= Work required =
Print the records exactly as written, and let no picture into the answer.
[[ Provided entries open ]]
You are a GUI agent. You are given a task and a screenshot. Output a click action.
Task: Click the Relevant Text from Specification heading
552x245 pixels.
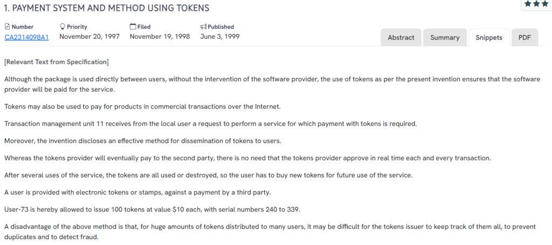pyautogui.click(x=56, y=62)
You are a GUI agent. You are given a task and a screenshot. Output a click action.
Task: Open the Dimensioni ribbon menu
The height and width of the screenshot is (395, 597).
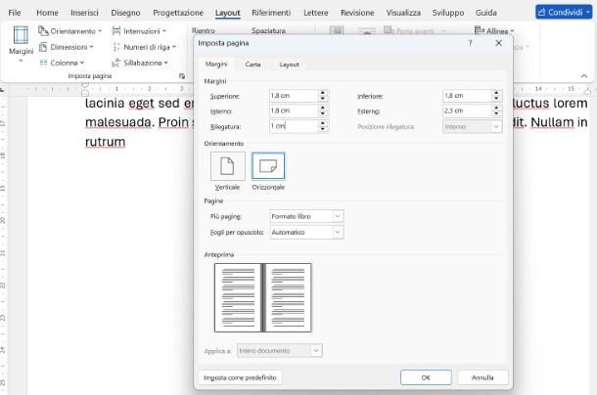pos(68,47)
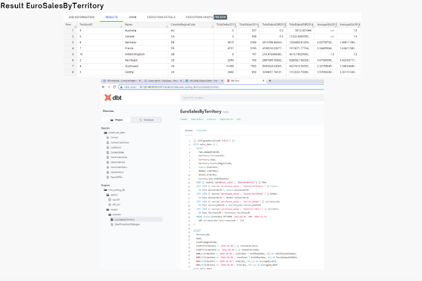Focus the Search for models field
The image size is (422, 281).
252,98
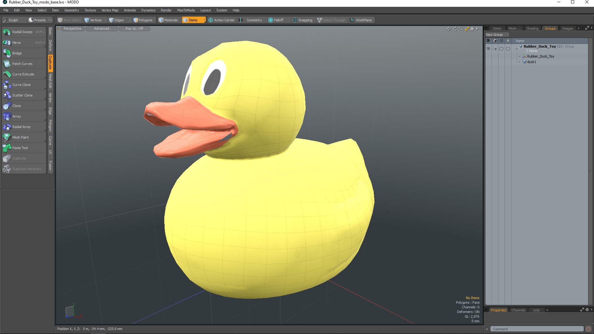
Task: Expand Rubber_Duck_Toy group hierarchy
Action: tap(516, 48)
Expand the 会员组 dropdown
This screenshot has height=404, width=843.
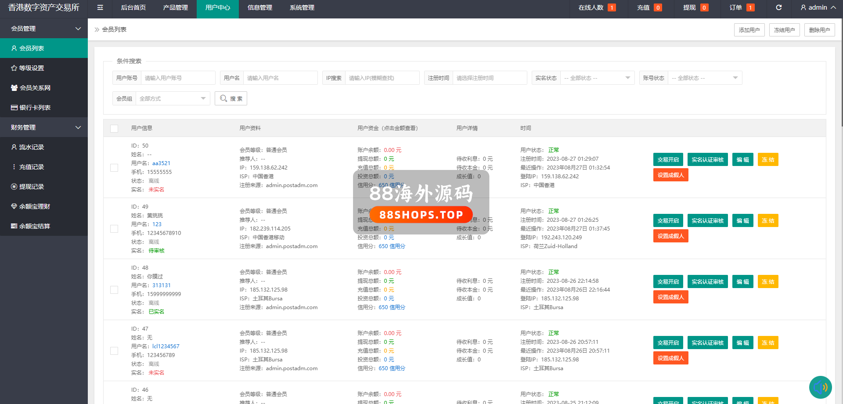(173, 99)
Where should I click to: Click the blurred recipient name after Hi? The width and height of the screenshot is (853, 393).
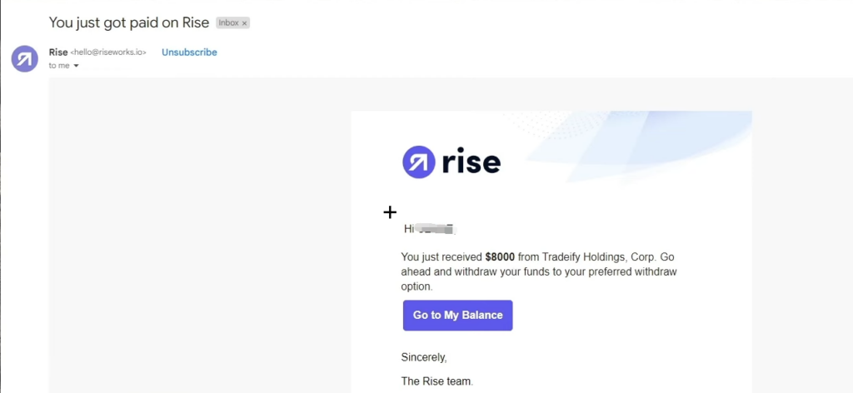(435, 229)
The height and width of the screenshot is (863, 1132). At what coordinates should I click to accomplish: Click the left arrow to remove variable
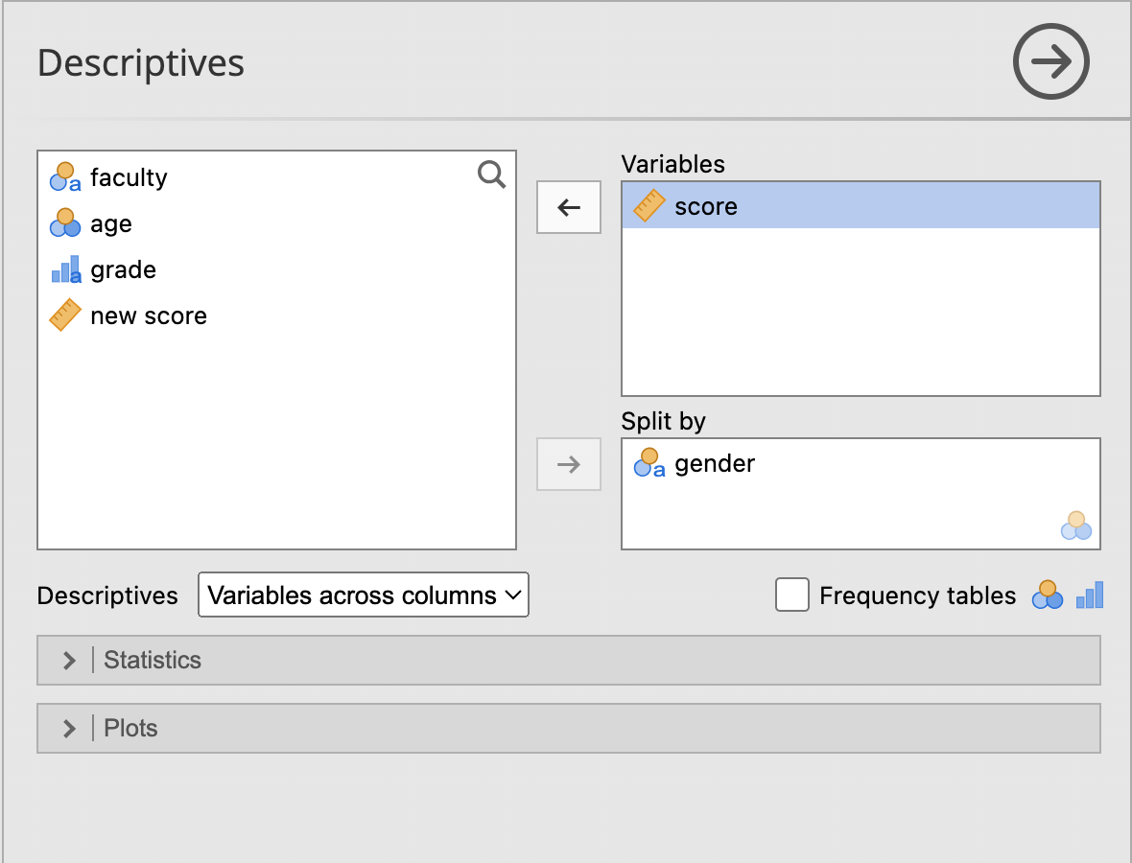(x=569, y=207)
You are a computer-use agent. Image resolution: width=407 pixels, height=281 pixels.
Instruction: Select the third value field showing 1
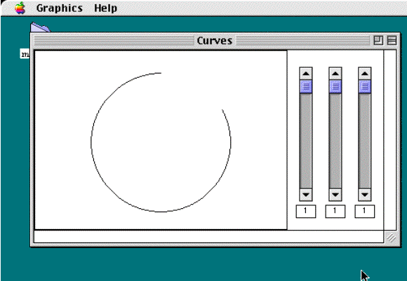tap(365, 211)
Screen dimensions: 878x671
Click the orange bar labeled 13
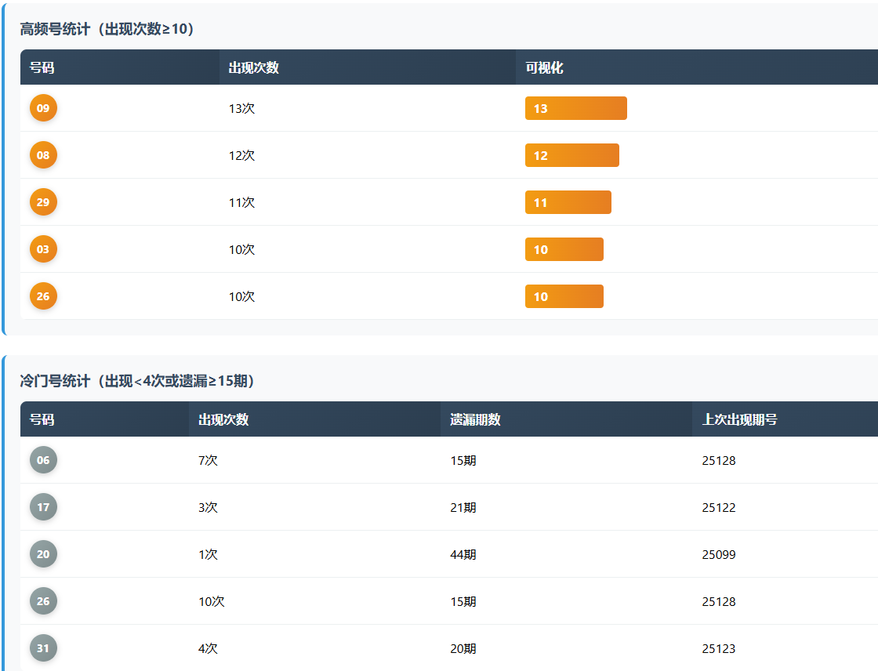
[[ Provided entries closed ]]
= Output of the exercise =
You are a GUI agent. You are given a task and a screenshot. Output a click action.
Task: Click the Relevant Text from Specification heading
552x245 pixels.
pyautogui.click(x=56, y=62)
You are a GUI agent. You are given a task and a screenshot. Output a click action.
Task: Open the Dimensioni ribbon menu
The height and width of the screenshot is (395, 597).
pos(68,47)
Focus the Search for models field
The image size is (422, 281).
252,98
Task: Expand Rubber_Duck_Toy group hierarchy
Action: tap(516, 48)
Expand the 会员组 dropdown
This screenshot has height=404, width=843.
(173, 99)
Where should I click to: Click the blurred recipient name after Hi? The width and height of the screenshot is (853, 393).
(435, 229)
The height and width of the screenshot is (863, 1132). At what coordinates should I click to accomplish: Click the left arrow to remove variable
(x=569, y=207)
You are a computer-use agent. Image resolution: width=407 pixels, height=281 pixels.
Instruction: Select the third value field showing 1
tap(365, 211)
Screen dimensions: 878x671
Click the orange bar labeled 13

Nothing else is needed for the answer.